Consegna 1 →
In base al brano di testo, per quale motivo Daniele Macheda sottolinea l'importanza di avere molte voci attive nel racconto degli eventi? Lo spieghi in una o due frasi.
Consegna 2 →
Indichi se le seguenti affermazioni concordano con il brano di testo, rispondendo sì o no e citando tra virgolette le parole decisive del brano: (a) Daniele Macheda è segretario del sindacato Usigrai; (b) secondo l'ad, mantenere presenti esempi come quelli di Alpi e Hrovatin aiuta a ricordare il costo del mestiere del giornalista in contesti difficili; (c) Macheda afferma che all'epoca la copertura giornalistica era ampia.

Brano di testo →
-*-
Il ricordo di Alpi e Hrovatin serve a riaffermare il dovere della Rai di difendere la libertà di informazione e il diritto dei cittadini a conoscere la verità. Secondo l’ad, mantenere presenti esempi come questi aiuta a ricordare il costo che a volte comporta svolgere il mestiere del giornalista in contesti difficili e a ribadire l’impegno a tutelare questa professione.
Il pensiero di daniele macheda: una voce che non si è spenta
Daniele Macheda, segretario del sindacato Usigrai, ha voluto mettere in evidenza l’importanza di avere molte voci attive nel racconto degli eventi. Ha ricordato come la scarsa copertura giornalistica al tempo potrebbe aver facilitato il silenziamento di Ilaria Alpi e Miran Hrovatin. “Se ci fossero stati cento giornalisti come loro in Somalia quella volta, sarebbe stato molto più difficile spegnere quelle voci”, ha detto.
-*-
Dati forniti →
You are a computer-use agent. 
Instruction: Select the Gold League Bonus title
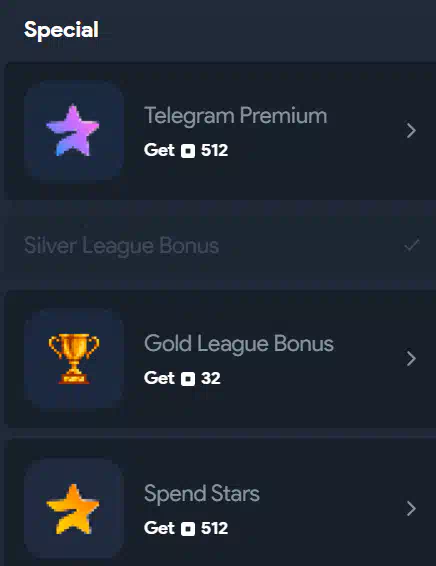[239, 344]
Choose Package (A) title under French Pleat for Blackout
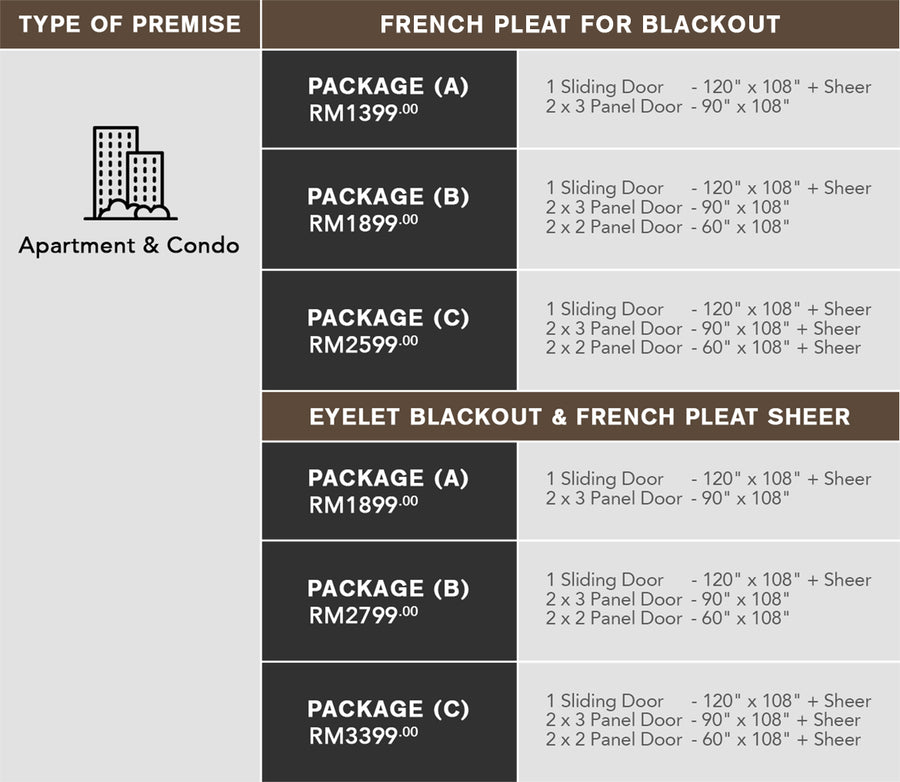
-*-
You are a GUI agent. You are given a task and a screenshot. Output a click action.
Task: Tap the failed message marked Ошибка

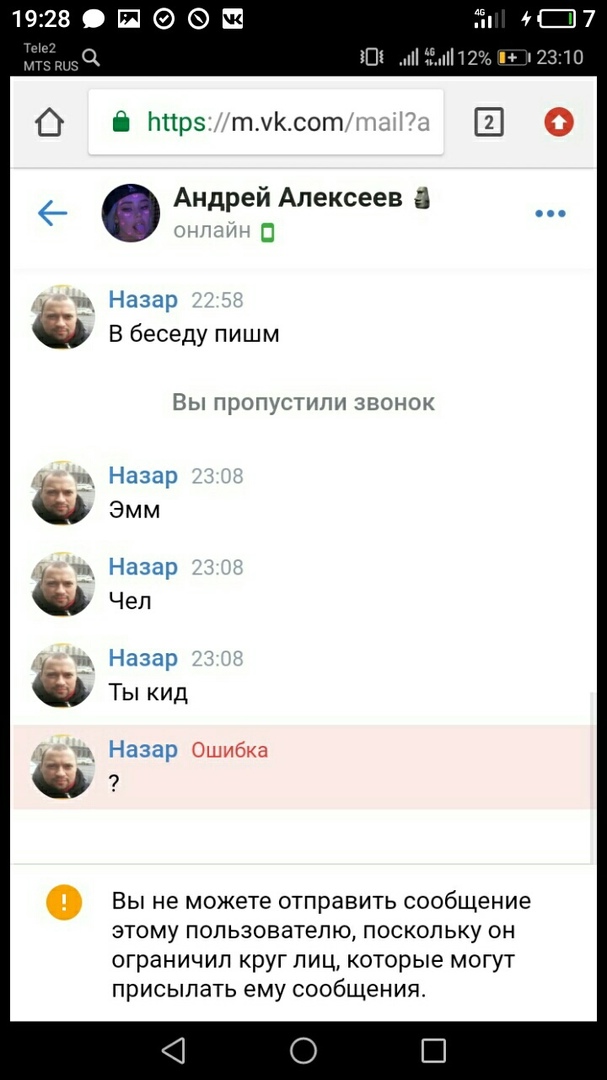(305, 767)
-*-
Risposta 1 →
Secondo Macheda, la scarsa copertura giornalistica dell'epoca potrebbe aver facilitato il silenziamento di Ilaria Alpi e Miran Hrovatin. Se in Somalia ci fossero stati cento giornalisti come loro, sarebbe stato molto più difficile spegnere quelle voci.

Risposta 2 →
(a) Sì: «Daniele Macheda, segretario del sindacato Usigrai».
(b) Sì: «mantenere presenti esempi come questi aiuta a ricordare il costo che a volte comporta svolgere il mestiere del giornalista in contesti difficili».
(c) No: «la scarsa copertura giornalistica al tempo potrebbe aver facilitato il silenziamento di Ilaria Alpi e Miran Hrovatin».